Transcribe exactly, please, the lines from the one containing "Where should I" through the end of the records below, and leave out the pictures.
[[ Information provided open ]]
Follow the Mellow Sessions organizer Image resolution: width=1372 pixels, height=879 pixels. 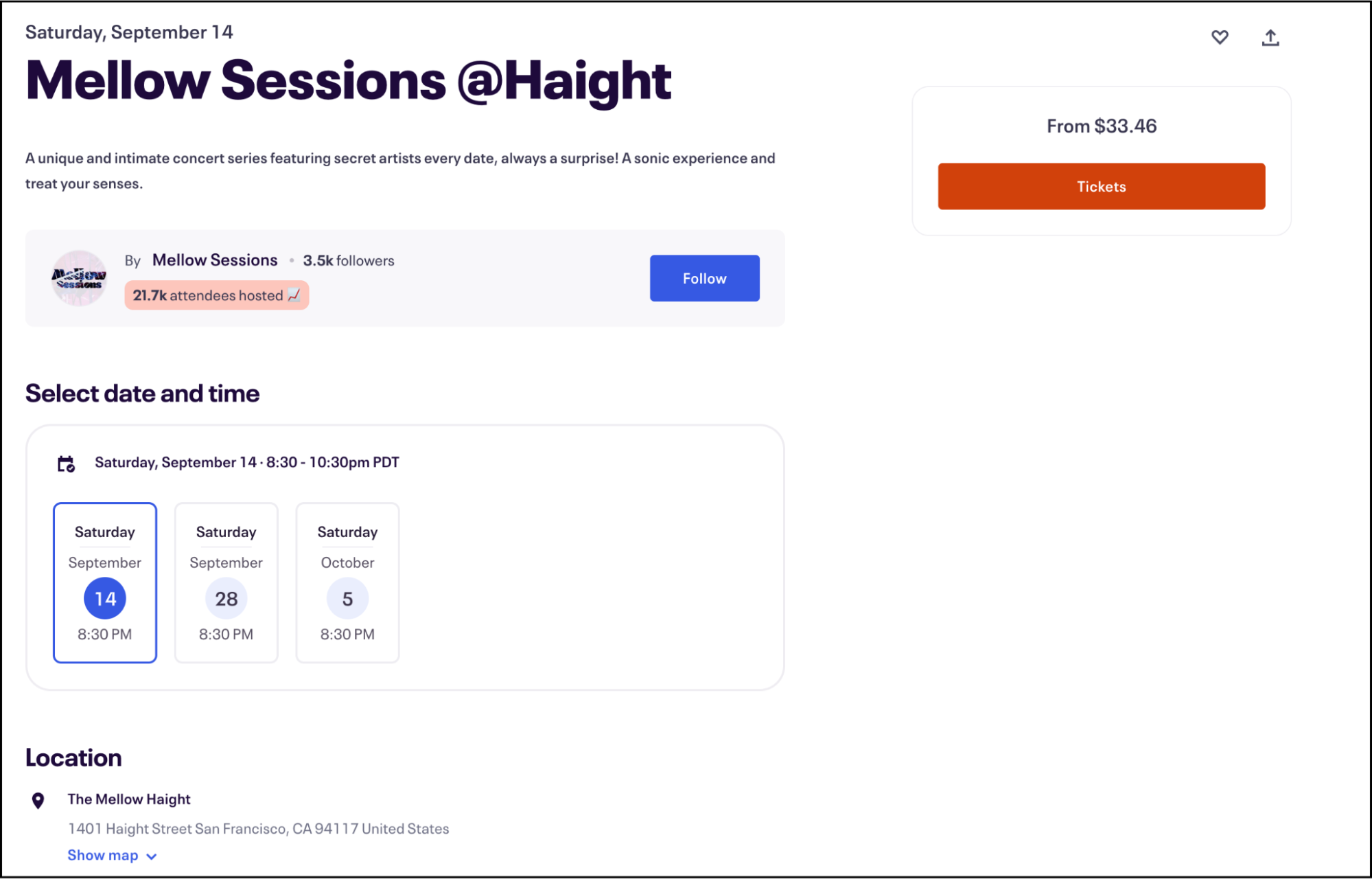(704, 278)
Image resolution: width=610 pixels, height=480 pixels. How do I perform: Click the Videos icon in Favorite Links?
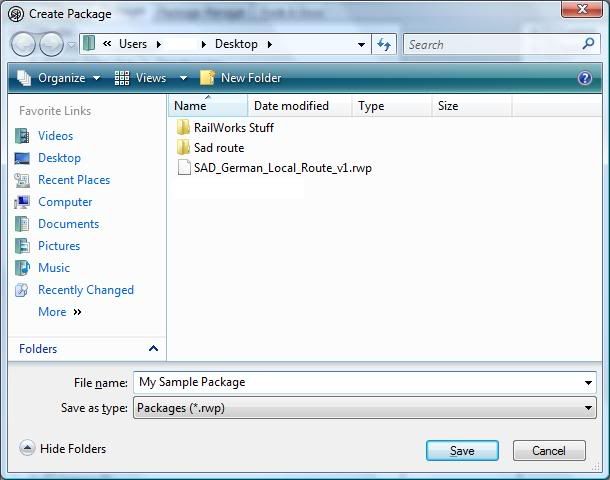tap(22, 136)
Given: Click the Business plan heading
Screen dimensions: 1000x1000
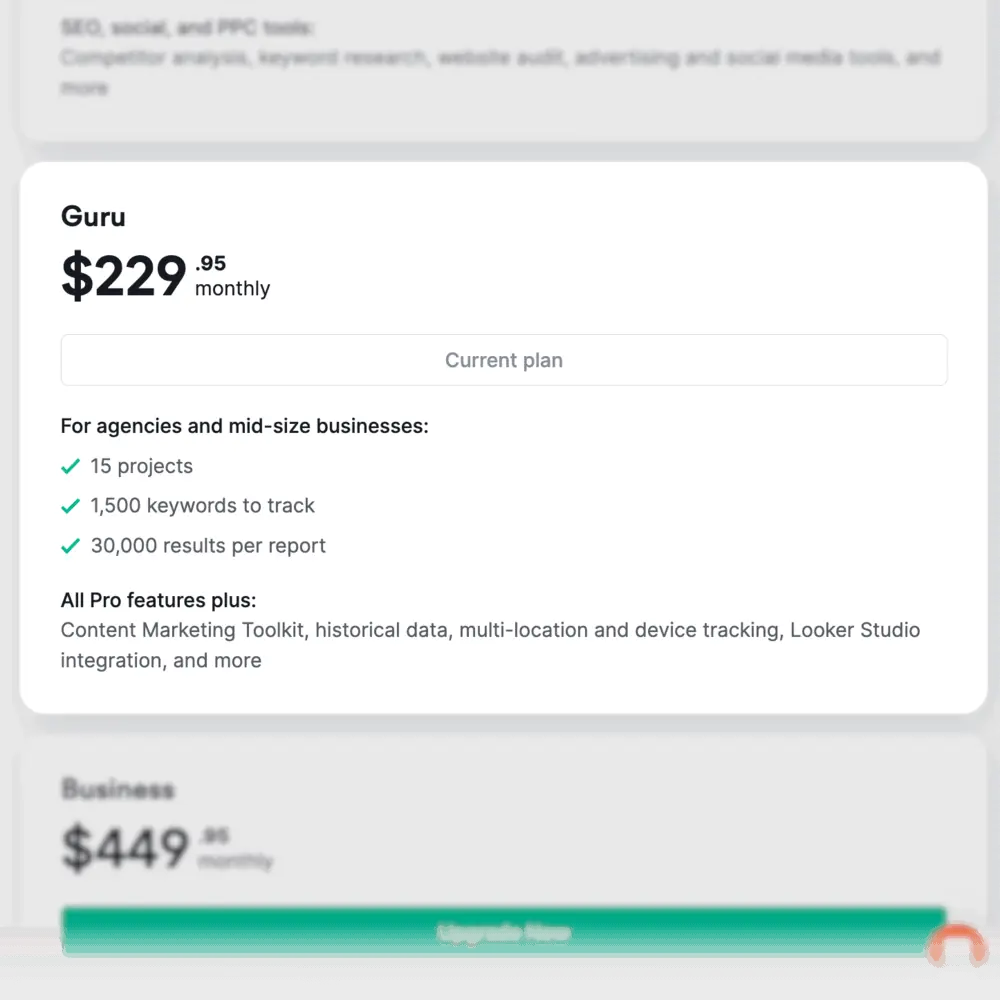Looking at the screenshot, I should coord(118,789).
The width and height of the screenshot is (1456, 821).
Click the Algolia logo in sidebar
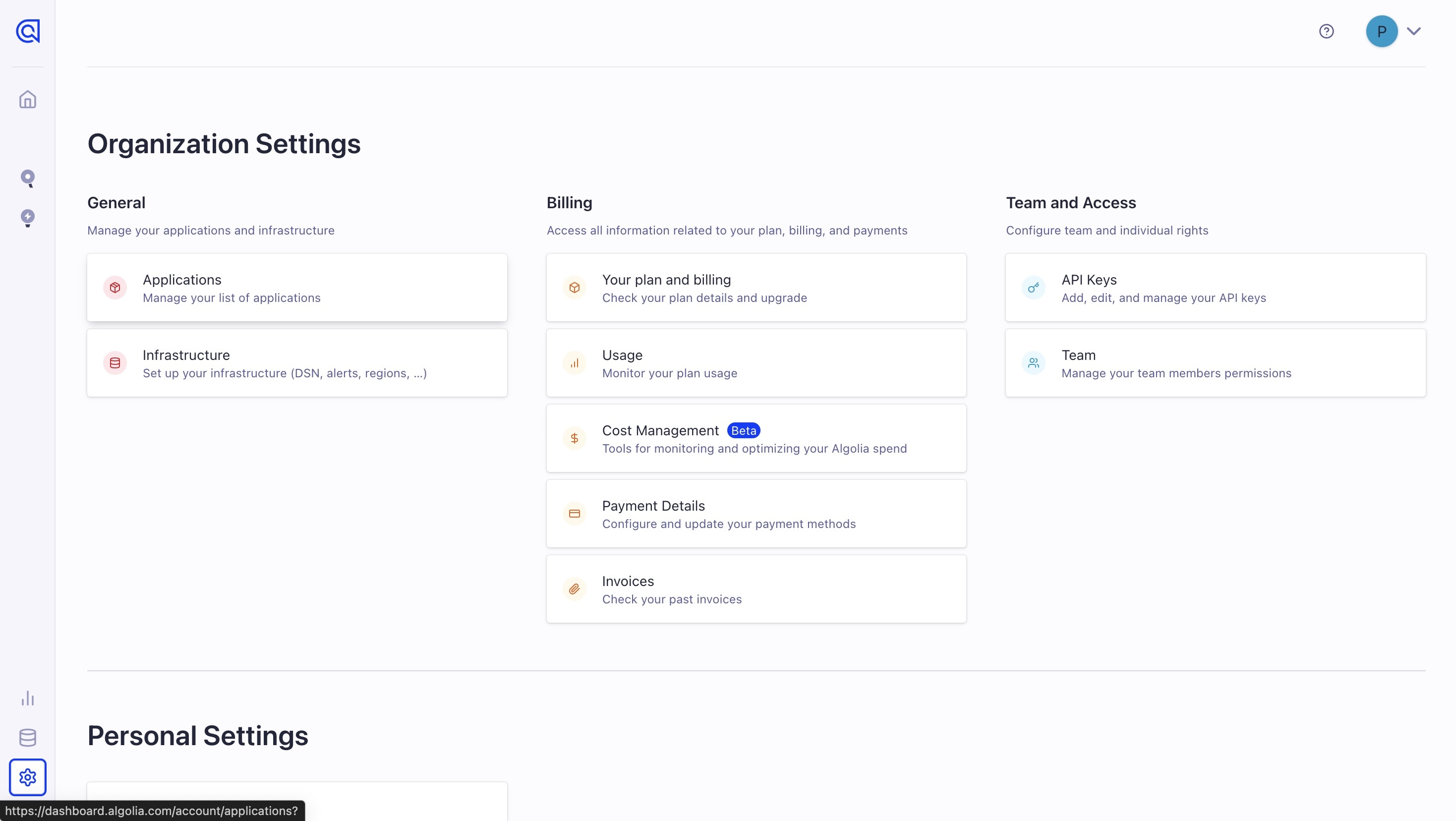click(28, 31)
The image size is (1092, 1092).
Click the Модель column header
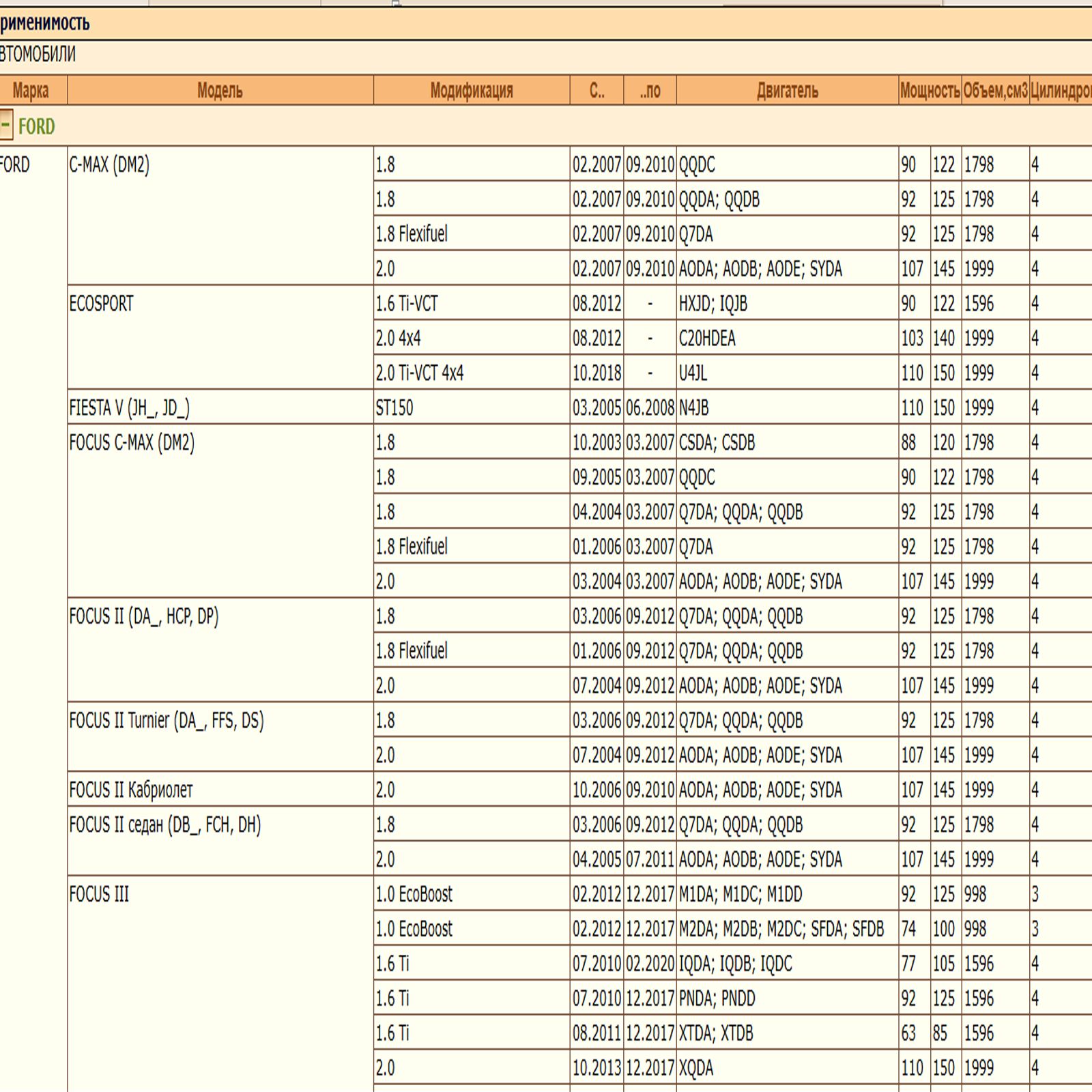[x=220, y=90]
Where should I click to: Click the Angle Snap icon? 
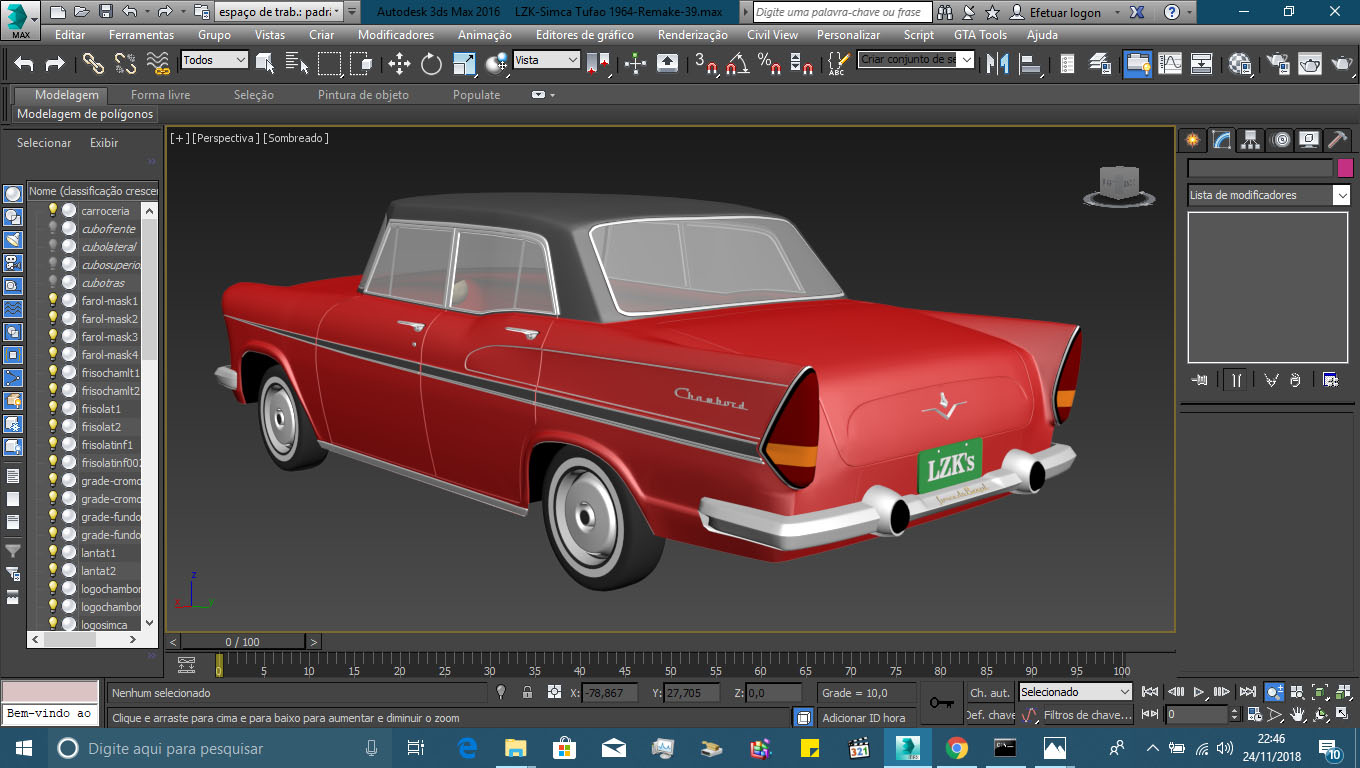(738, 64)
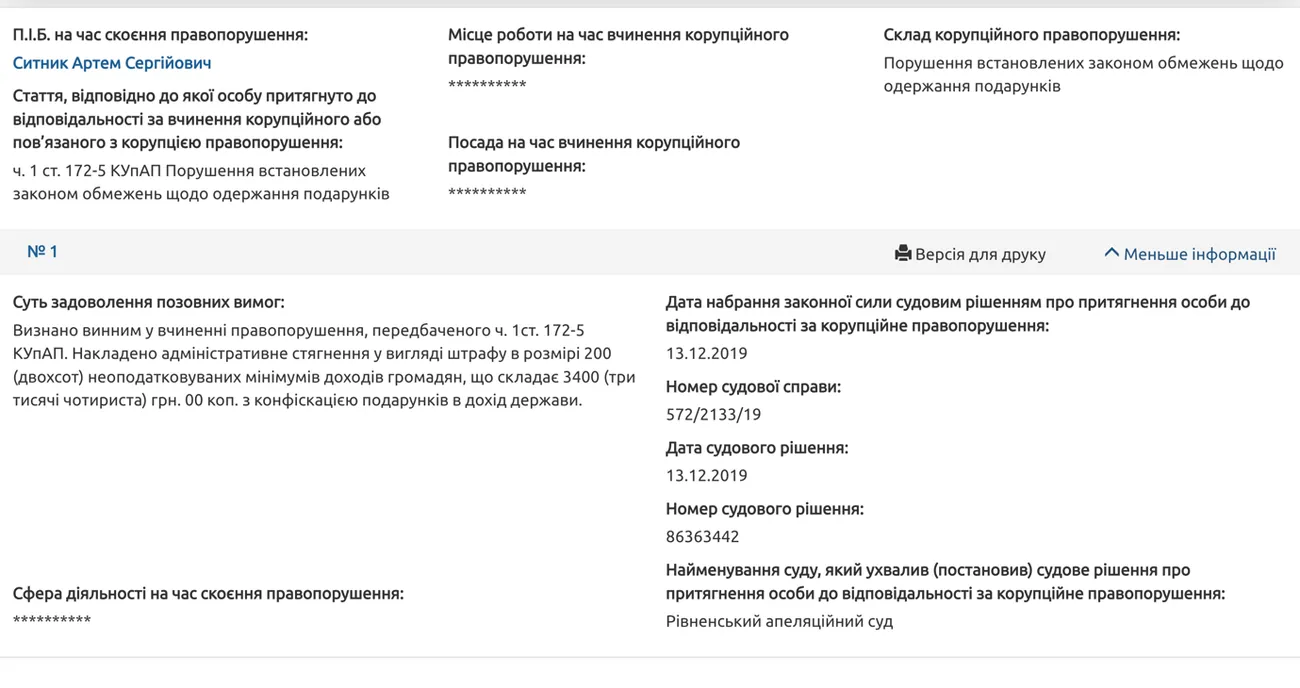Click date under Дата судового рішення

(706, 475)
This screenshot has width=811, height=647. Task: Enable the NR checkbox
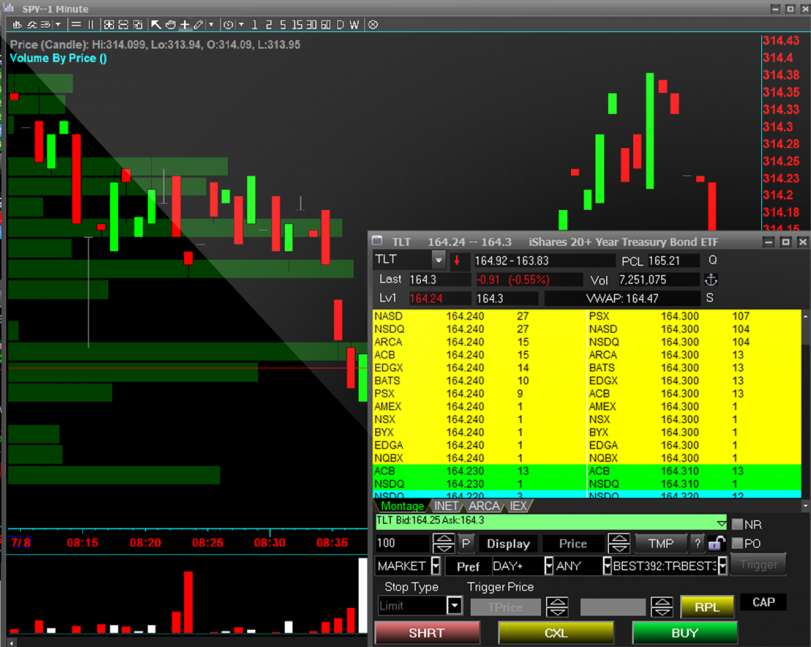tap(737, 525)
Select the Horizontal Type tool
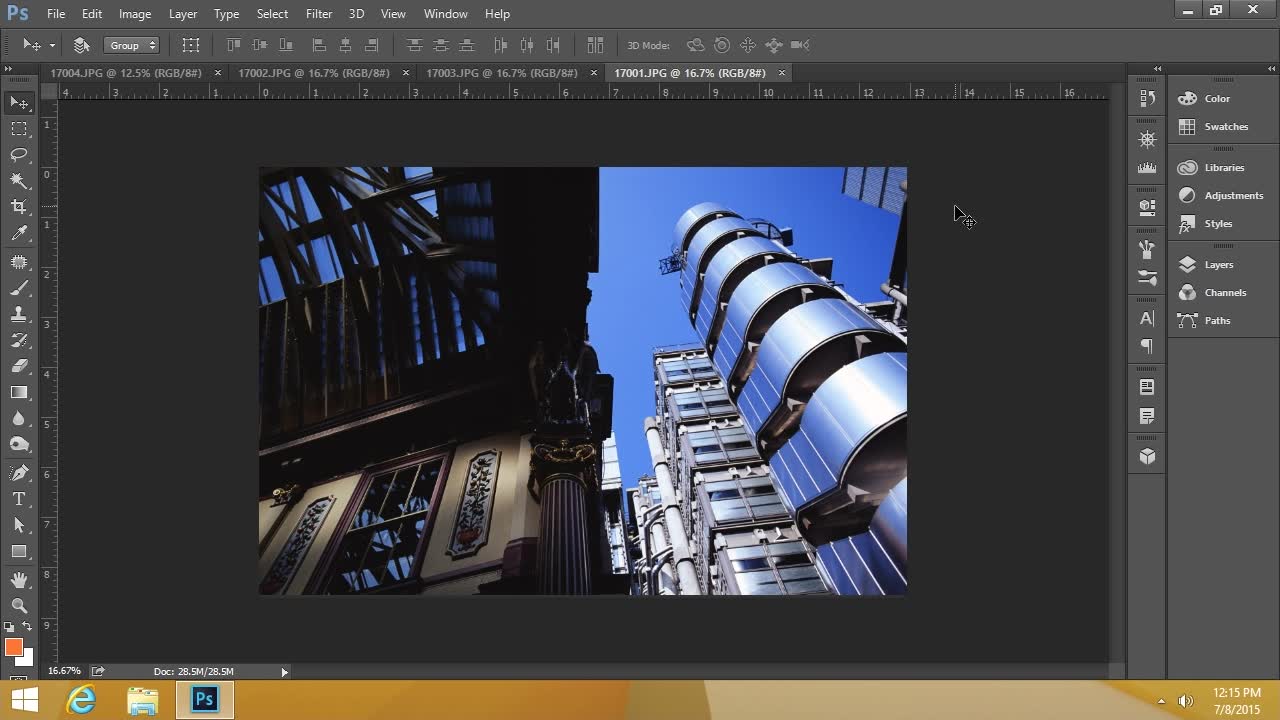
[[ Information provided closed ]]
Final answer:
Where should I click to: Click the Angle Snap icon? 
(738, 64)
Click date under Дата судового рішення

(706, 475)
This screenshot has width=811, height=647. Task: Enable the NR checkbox
tap(737, 525)
Select the Horizontal Type tool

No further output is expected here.